Chanda: In the Northwest frontier...

Haqqani: “From the Northwest frontier, bordering Afghanistan, bordering the Kunar province, air power has been deployed. And, because it has been a methodical operation, several hundred militants and Taliban have been killed, and they are feeling the pressure, which is why they are attacking Pakistani cities again. We will have to bear that fear, and we will have to do something about protecting our cities against the suicide bombers as well. But, as President Zardari and Prime Minister [Yousuf Raza] Gilani repeatedly say: “This is Pakistan’s war. We have to save Pakistan from becoming a Taliban home. The Taliban’s vision is not our vision. The Taliban don’t want young women to ever receive an education. The have been blowing up schools in Pakistan. And more Pakistanis have been killed by suicide bombers than Americans have been killed, so we don’t look at this as an American war that we have to fight to please America. We are fighting for our own nation, for our own future, and I think as long as the Americans understand that, and not withstanding any specific directive or not, the American forces will stay on the Afghan side of the border, and Afghanistan, Pakistan, the US and NATO will work cooperatively to make sure that terrorists are denied the opportunity to organize and raise attacks on both sides of the Pakistan-Afghan border.
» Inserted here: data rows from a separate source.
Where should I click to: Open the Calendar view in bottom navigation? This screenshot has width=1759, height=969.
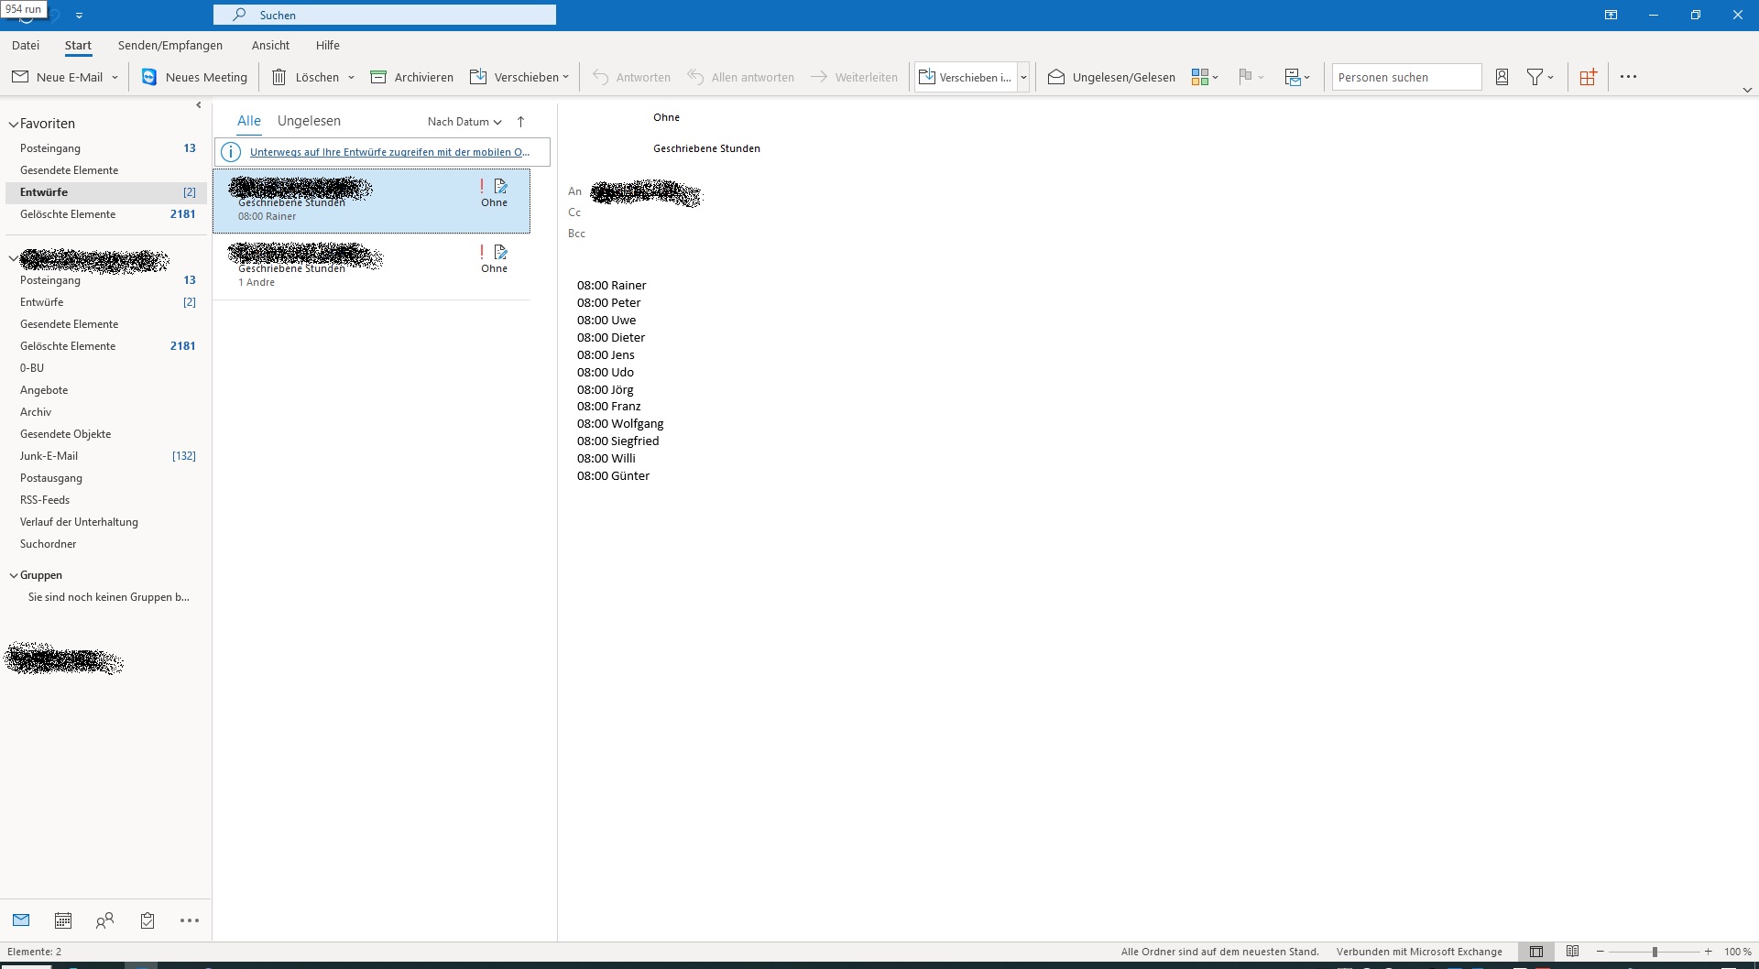click(63, 920)
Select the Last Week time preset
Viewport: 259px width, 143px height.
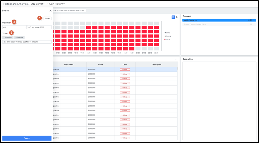(x=19, y=37)
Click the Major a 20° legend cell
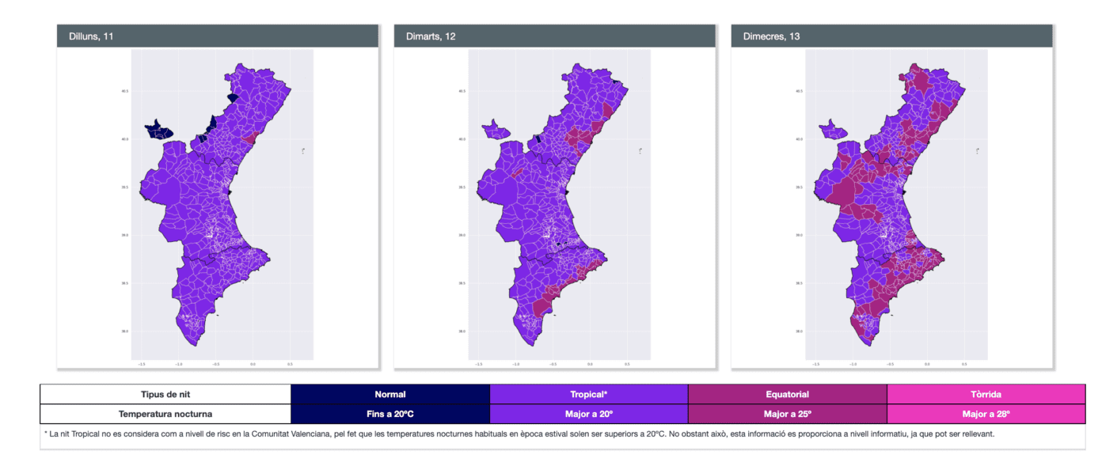The height and width of the screenshot is (458, 1102). (x=589, y=414)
Chanda: You have mentioned in some other occasions that President Musharraf carried the policy of “running with the hare, hunting with the hound,” in terms of dealing with terrorism. Why was that? Why did he have this two-faced policy on terrorism?

Haqqani: Well, I think it wasn’t a two-faced policy in his perspective, what he was doing was… First of all you must understand that before 9/11 he didn’t see terrorism as a menace in itself which is very different from Benazir Bhutto and Mr. Zardari, who have always seen terrorism as a threat because they don’t intellectually agree with it. General Musharraf thought this is just sub-conventional warfare and it gives some leverage in regional politics. So that was the point of view. And after 9/11, it was very difficult for him to make the major change. He made medium- to short-term changes. He understood that you have to forsake the Taliban, and that you have to curtail the operational militant groups on the other side as well. But having said that, from day one, I don’t know if you can recall, there are many interviews of his, there was a time when he used to argue that the Taliban and Al-Qaeda need to be treated differently. Then he started saying Afghan Taliban and Pakistani Taliban need to be. He just never made the transition from thinking of these people as elements of a regional strategic problem, a regional strategic design, to thinking that they are a problem. And I think that now...

Chanda: So they were pawns that he could play?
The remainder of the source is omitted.